Girardi said he didn't take the importance of this series into account. "I know it's a big series, but I don't think you can get away from what you believe and what you think guys need just because it's a big series," he said. "Every series is a big series from here on out. And if he gets hurt, then you really kick yourself."
Ivan Nova took a comebacker off the ring finger on his right hand in the third inning Friday night and said at the time he thought he "broke" it. Nova went seven innings but had the finger wrapped and submerged in cold water before Saturday's game.
"I think he'll bounce back," Girardi said. "But that's something we'll have to look at to see how he's feeling in a couple of days."

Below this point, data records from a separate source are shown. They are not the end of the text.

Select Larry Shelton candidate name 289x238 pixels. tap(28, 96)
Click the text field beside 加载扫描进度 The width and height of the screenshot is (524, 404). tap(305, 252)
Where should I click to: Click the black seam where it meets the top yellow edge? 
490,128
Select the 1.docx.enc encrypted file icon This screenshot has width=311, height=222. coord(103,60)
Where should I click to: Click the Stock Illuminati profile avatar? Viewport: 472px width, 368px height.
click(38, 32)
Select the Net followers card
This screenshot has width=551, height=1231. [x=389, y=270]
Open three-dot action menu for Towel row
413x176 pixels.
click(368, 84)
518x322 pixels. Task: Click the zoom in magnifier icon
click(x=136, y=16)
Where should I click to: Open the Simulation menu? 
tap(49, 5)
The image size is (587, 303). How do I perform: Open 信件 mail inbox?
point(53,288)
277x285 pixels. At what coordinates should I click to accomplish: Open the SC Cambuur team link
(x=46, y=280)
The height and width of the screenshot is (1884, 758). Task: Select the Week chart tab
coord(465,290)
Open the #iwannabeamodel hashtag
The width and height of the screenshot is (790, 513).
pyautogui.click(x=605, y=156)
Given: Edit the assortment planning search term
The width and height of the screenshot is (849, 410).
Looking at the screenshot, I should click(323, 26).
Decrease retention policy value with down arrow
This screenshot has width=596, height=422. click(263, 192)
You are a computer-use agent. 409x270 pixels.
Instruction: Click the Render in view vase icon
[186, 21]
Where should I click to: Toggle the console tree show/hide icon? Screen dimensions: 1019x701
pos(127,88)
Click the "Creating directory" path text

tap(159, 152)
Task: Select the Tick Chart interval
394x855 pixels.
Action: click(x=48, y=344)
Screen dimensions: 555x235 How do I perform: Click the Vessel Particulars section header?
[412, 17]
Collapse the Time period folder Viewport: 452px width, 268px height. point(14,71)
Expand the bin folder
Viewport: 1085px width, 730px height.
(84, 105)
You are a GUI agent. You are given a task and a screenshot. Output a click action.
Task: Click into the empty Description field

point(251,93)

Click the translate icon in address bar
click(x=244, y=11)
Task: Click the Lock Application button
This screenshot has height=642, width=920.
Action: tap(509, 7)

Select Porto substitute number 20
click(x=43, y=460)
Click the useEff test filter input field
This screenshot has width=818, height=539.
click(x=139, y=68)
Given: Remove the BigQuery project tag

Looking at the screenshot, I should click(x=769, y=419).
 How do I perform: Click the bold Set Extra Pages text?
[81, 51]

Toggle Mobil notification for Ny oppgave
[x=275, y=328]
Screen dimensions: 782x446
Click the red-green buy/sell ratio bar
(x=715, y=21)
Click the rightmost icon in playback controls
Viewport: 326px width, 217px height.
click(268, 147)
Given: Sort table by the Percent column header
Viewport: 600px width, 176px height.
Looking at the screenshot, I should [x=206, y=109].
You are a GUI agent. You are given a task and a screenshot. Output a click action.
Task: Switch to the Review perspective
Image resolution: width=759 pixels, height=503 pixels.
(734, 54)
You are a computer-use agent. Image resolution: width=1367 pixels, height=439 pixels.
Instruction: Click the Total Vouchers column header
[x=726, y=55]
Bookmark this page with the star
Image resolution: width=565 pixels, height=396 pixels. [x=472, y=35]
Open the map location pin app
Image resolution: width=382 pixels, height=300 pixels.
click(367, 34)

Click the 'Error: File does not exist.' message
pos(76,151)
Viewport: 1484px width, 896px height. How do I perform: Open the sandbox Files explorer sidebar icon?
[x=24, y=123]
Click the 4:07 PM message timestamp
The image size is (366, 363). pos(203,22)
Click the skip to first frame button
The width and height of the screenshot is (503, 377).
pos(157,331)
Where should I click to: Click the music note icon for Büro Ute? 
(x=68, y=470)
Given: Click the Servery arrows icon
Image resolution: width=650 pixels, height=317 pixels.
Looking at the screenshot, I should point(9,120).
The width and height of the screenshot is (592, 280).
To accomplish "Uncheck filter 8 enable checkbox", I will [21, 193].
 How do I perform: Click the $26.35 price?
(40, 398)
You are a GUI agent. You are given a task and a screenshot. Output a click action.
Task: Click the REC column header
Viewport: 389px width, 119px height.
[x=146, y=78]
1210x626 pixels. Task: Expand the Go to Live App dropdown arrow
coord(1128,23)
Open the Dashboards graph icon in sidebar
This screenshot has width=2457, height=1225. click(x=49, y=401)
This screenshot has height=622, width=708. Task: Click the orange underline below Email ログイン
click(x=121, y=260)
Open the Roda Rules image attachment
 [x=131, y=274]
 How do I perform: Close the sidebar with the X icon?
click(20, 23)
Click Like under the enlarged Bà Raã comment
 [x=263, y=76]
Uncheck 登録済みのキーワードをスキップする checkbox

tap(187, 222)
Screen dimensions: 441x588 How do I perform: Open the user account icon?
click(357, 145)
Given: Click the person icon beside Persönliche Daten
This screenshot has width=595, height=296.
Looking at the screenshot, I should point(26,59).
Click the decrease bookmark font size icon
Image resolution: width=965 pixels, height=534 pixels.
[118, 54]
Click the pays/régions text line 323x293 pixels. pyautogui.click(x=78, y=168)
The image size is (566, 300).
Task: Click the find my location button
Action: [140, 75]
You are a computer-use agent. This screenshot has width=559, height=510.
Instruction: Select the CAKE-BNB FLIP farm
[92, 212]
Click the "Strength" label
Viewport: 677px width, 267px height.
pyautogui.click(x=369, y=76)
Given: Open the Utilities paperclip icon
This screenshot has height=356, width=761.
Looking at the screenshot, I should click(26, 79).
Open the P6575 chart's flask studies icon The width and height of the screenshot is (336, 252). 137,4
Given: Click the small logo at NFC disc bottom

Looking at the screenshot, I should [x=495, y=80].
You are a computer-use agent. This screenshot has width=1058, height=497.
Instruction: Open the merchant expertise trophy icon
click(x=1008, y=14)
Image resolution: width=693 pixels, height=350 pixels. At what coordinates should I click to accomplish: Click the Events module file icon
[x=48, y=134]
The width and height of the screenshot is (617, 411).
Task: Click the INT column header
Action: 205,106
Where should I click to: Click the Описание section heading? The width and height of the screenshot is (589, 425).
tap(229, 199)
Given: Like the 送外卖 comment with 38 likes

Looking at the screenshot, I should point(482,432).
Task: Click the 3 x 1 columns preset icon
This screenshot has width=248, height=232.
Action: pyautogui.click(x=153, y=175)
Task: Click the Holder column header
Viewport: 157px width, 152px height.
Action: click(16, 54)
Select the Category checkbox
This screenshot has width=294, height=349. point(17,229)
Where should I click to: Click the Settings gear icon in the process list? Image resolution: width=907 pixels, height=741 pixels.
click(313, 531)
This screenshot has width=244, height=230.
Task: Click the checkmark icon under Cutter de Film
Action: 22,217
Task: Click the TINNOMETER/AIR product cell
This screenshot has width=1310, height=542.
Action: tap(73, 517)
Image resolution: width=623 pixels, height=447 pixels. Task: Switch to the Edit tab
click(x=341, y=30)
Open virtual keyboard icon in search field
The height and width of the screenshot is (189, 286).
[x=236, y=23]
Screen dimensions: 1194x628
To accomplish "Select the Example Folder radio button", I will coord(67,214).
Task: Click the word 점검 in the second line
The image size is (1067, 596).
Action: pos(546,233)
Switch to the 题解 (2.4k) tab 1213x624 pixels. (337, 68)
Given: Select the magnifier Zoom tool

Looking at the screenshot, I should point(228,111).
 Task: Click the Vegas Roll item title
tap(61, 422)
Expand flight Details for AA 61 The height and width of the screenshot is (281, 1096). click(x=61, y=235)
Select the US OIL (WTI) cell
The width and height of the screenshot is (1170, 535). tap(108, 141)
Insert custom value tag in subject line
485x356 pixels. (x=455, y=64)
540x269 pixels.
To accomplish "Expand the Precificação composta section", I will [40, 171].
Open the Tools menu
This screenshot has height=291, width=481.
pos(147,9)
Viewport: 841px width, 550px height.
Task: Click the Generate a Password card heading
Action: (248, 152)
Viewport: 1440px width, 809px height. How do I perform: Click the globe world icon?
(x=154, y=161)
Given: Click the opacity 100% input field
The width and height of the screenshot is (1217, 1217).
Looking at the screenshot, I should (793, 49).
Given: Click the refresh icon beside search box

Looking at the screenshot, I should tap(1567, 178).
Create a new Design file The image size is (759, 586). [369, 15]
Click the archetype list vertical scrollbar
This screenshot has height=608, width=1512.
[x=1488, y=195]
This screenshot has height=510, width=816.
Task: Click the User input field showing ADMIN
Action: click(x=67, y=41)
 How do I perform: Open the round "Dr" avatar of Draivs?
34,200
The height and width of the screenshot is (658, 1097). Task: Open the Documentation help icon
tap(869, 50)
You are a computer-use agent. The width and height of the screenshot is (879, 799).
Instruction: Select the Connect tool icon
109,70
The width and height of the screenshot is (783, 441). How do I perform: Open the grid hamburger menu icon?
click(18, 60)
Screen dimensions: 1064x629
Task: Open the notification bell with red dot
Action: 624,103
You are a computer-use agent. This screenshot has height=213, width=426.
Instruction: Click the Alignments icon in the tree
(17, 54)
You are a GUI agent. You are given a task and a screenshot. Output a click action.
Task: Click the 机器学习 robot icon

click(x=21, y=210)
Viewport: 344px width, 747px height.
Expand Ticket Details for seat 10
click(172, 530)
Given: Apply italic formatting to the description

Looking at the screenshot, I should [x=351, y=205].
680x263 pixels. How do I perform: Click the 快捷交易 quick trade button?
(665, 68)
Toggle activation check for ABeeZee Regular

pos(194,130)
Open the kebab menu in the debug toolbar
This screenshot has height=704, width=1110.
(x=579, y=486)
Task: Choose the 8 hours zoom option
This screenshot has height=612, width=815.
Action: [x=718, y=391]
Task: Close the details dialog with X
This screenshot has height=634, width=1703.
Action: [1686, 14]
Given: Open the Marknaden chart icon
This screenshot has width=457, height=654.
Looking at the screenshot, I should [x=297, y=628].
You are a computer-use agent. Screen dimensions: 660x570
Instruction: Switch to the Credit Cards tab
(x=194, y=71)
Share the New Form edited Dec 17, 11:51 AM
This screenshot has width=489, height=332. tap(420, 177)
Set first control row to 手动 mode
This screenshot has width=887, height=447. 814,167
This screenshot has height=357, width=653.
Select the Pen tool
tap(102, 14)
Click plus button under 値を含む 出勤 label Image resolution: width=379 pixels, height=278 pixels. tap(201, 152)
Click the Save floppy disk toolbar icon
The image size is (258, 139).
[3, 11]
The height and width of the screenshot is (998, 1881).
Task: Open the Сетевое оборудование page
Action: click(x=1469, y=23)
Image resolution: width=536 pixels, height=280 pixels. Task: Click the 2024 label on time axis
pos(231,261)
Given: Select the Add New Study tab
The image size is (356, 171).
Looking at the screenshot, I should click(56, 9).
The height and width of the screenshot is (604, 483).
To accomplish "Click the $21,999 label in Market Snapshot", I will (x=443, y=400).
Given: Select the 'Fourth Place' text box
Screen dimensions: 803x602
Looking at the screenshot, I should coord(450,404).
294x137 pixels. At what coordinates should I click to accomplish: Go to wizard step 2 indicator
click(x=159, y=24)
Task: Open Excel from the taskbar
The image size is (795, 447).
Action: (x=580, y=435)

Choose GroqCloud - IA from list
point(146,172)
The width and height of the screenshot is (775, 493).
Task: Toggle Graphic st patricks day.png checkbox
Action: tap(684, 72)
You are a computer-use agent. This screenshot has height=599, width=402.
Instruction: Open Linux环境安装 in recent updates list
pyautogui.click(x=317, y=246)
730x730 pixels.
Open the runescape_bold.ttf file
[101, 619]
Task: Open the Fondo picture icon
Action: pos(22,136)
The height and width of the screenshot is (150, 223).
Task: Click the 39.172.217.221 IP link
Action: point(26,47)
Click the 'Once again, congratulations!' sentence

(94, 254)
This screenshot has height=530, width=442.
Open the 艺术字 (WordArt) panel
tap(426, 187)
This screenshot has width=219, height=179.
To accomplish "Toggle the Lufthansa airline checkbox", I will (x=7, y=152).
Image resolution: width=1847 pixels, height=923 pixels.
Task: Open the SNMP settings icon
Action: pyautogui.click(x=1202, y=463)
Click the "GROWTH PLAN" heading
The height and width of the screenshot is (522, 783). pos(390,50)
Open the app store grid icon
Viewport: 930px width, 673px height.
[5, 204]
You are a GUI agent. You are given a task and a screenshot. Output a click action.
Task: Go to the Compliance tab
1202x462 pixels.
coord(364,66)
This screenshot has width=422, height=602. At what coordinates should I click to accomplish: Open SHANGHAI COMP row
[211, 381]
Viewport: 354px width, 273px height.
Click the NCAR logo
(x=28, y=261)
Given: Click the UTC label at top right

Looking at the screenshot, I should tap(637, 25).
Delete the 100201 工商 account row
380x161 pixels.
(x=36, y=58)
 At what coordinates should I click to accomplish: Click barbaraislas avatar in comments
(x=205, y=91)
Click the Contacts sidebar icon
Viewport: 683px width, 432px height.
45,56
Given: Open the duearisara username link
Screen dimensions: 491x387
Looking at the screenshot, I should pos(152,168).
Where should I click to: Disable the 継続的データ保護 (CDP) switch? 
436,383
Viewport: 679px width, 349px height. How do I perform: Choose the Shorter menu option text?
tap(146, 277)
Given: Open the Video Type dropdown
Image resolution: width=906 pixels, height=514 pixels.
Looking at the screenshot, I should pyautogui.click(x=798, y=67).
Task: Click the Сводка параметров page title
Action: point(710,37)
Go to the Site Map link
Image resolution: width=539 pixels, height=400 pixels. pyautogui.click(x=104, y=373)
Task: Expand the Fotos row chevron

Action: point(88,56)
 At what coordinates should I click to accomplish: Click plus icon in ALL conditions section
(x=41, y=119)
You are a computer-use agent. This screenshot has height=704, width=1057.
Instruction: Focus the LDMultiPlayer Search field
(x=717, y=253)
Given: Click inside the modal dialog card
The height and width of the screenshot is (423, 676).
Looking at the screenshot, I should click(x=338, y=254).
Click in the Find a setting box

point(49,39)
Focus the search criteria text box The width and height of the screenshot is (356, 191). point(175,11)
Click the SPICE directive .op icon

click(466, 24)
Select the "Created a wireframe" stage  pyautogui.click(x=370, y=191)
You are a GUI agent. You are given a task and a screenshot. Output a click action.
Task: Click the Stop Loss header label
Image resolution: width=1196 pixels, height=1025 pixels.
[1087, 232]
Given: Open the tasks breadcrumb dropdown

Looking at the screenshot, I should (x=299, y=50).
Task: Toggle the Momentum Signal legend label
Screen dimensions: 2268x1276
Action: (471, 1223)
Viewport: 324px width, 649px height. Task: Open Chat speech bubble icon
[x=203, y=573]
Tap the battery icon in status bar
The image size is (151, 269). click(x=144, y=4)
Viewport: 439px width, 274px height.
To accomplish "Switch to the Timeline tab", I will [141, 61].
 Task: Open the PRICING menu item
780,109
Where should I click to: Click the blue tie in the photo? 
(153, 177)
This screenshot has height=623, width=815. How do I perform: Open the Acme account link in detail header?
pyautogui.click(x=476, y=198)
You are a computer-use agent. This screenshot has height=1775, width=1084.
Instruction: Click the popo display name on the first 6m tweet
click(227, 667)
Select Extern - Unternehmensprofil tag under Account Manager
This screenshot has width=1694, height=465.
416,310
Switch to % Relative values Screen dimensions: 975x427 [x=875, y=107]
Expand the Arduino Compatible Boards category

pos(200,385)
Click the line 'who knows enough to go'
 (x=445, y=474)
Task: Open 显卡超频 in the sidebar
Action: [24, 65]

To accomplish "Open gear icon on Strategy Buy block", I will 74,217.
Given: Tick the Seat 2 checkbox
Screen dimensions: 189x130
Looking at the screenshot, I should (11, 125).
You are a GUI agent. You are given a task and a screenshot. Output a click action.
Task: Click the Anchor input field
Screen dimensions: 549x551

Greg Bird got the start at first base and collected his first career hit, a single to left in the eighth. He missed his first career homer by what appeared to be inches in the sixth, as the towering drive to right hooked foul at the last moment. "I think they got it right," Bird said of the play, which was reviewed . . . Brett Gardner picked up his first stolen base since June 12. . . The Yankees recalled reliever Caleb Cotham Saturday and designated Chris Capuano for assignment.
Capuano said he's "leaning" toward accepting the assignment.
He entered spring training in competition for the fifth starter's spot but got hurt during his first outing. "You put yourself behind the eight-ball getting hurt in spring training," said Capuano, 0-4 with a 6.97 ERA in 16 games, including four starts. "In this situation, there's no hard feelings. It's a numbers game."